During this same period, housing values began to increase faster than the rate of inflation, as interest rates steadily fell after 1982. Many critics ascribe the housing bubble to the subprime scandal, but in fact subprime loans accounted for just the last few puffs. The rise in prices mostly reflected the fact that standard mortgages kept getting cheaper, thanks to a climate of declining interest rates. Low-interest mortgage loans meant that more people could become homeowners and that existing homeowners could afford more expensive houses. With 30-year mortgages at 8 percent, a $2,000 monthly payment finances about a $275,000 home. Cut mortgage rates to 4 percent and the same payment buys a $550,000 home. Low interest rates bid up housing prices. And the higher the paper value of a home, the more one can borrow against it. (It’s possible to temper asset bubbles with regulatory measures, such as varying down-payments or cracking down on risky mortgage products. But the Fed has resisted using these powers.)

The combination of these two trends — declining real wages and inflated asset prices — led the American middle class to use debt as a substitute for income. People lacked adequate earnings but felt wealthier. A generation of Americans grew accustomed to borrowing against their homes to finance consumption, and banks were more than happy to be their enablers. In my generation, second mortgages were considered highly risky for homeowners. The financial industry rebranded them as home equity loans, and they became ubiquitous. Third mortgages, even riskier, were marketed as “home equity lines of credit.”

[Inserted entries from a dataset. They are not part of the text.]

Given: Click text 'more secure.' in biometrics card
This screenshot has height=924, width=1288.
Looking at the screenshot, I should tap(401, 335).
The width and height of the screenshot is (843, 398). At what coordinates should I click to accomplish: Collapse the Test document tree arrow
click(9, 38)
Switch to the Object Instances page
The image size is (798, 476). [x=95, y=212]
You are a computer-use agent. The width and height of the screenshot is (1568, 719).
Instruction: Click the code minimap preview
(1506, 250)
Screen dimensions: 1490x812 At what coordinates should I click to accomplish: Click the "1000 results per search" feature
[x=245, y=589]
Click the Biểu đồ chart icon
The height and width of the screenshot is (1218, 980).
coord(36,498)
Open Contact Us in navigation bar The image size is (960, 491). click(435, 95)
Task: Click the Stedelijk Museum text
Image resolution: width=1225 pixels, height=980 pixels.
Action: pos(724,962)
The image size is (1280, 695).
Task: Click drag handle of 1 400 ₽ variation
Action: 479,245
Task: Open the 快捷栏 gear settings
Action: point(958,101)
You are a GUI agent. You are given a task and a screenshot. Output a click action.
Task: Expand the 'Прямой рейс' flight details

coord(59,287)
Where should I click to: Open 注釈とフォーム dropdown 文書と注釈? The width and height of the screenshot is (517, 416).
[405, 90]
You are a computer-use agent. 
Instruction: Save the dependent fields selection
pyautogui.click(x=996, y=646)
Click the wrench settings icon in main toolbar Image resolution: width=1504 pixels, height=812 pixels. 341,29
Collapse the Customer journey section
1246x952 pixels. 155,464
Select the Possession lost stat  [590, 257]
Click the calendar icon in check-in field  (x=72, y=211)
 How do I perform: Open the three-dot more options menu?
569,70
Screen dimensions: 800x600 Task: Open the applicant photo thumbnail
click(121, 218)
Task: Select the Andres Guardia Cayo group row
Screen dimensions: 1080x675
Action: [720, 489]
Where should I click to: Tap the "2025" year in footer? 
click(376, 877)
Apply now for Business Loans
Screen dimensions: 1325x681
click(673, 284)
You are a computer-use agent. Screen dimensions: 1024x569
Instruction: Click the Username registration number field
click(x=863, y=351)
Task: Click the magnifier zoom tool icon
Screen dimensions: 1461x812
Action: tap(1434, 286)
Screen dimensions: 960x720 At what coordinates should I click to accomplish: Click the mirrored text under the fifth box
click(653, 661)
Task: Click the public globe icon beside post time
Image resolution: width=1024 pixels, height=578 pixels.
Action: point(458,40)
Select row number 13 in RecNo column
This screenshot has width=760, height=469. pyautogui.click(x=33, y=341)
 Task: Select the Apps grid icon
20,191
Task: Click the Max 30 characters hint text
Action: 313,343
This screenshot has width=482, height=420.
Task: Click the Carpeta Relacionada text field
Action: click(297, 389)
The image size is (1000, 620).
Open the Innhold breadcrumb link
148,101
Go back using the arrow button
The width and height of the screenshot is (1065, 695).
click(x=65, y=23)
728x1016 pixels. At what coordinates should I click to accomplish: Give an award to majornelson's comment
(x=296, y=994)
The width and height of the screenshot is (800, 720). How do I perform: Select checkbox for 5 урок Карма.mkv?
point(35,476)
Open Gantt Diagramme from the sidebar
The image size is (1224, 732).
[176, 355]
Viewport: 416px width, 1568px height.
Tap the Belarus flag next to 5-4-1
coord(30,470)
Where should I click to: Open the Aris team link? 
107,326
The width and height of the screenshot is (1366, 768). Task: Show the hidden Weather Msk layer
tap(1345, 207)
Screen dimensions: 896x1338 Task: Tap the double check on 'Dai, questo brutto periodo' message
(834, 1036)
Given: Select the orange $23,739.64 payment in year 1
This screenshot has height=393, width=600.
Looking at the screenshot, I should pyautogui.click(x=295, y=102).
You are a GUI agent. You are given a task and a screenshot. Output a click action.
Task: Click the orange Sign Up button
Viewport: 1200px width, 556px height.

State legislatures, meanwhile, paid for tax cuts by reducing funding for public universities. To make up the difference, they raised tuition. Federal policy increasingly substituted loans for grants. In 1980, federal Pell grants covered 77 percent of the cost of attending a public university. By 2012, this was down to 36 percent. Nominally public state universities are now only 20 percent funded by legislatures, and their tuition has trebled since 1989. By the end of 2011, the average student debt was $25,250. In mid-2012, total outstanding student loan debt passed a trillion dollars, leaving recent graduates weighed down with debt before their economic lives even began. This borrowing is anything but frivolous. Students without affluent parents have little alternative to these debts if they want college degrees. But as monthly payments crowd out other consumer spending, the macroeconomic effect is to add one more drag to the recovery.

Had Congress faced the consequences head-on, it is hard to imagine a deliberate policy decision to sandbag the life prospects of the next generation. But this is what legislators at both the federal and state levels, in effect, did by stealth. They cut taxes on well-off Americans and increased student debts of the non-wealthy young to make up the difference. The real debt crisis is precisely the opposite of the one in the dominant narrative: efficient public investments were cut, imposing inefficient private debts on those who could least afford to carry them.

During this same period, beginning with the Reagan presidency, other government social protections were weakened and employer benefits such as retirement and health plans became less reliable. People were thrown back on what my colleague Tamara Draut calls “the plastic safety net” of credit card borrowing. In short, debt became the economic strategy of struggling workaday Americans. For the broad middle class, the ratio of debt to income increased from 67 percent in 1983 to 157 percent in 2007. Mortgage debt on owner-occupied homes increased from 29 percent to 47 percent of the value of the house. When housing values collapsed, debt ratios increased further.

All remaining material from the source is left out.